This guide walks you through using the Opportunity Matrix to compare and prioritize opportunities in TheyDo. For a general introduction to what the matrix is and how it works, see [What is the Opportunity Matrix?]

Before you start

Opportunities need prioritization scores before the matrix is useful. The three input scores to fill in are:

  • Effort
  • Customer Value
  • Business Value

Value is computed automatically from Customer Value and Business Value (50/50 weighted by default) — you don't need to fill it in manually.

Steps

1. Filter to a relevant subset

The matrix works best when you're comparing a focused set of opportunities. Two ways to do this:

  1. Go to Opportunities in the building block library and apply filters — for example, by journey, team, or domain.
  2. Open a specific journey, go to its Opportunities tab, and work from that set.

2. Score opportunities in the table view

In the table view, check that each opportunity has scores for Effort, Customer Value, and Business Value. Add any that are missing before switching views.

3. Switch to Matrix view

Use the view toggle to switch from the table to the Matrix view.

4. Start with Customer Value vs Business Value

The matrix defaults to Customer Value vs Business Value. This is a good starting point — it shows where total value lies before effort enters the picture, which helps avoid prematurely deprioritizing high-value opportunities.

5. Switch to Value vs Effort for the final decision

Use the axis dropdowns to change to Value vs Effort. This gives you a single value measure (the computed score) plotted against effort, making it easier to see where to focus. You can add an optional center line divider to split the view into sections if that helps your team read it more clearly.

Both axes are fully configurable — you can assign any available score to either axis, so feel free to explore combinations that match how your team thinks about prioritization.

Tips

  • Score a subset, not everything.
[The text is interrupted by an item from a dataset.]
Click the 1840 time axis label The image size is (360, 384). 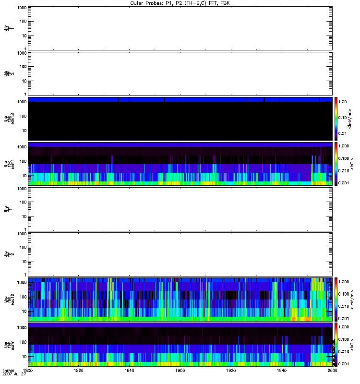coord(129,371)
Always filter to a meaningful set first — one journey, one team, one domain.
  • Use a two-pass approach. Give opportunities a rough score when they're created, then do a proper scoring session with the right stakeholders when you're ready to decide.
  • Document your reasoning. Use the opportunity description or comments to record why you gave a score. This makes prioritization decisions defensible and prevents re-litigation later.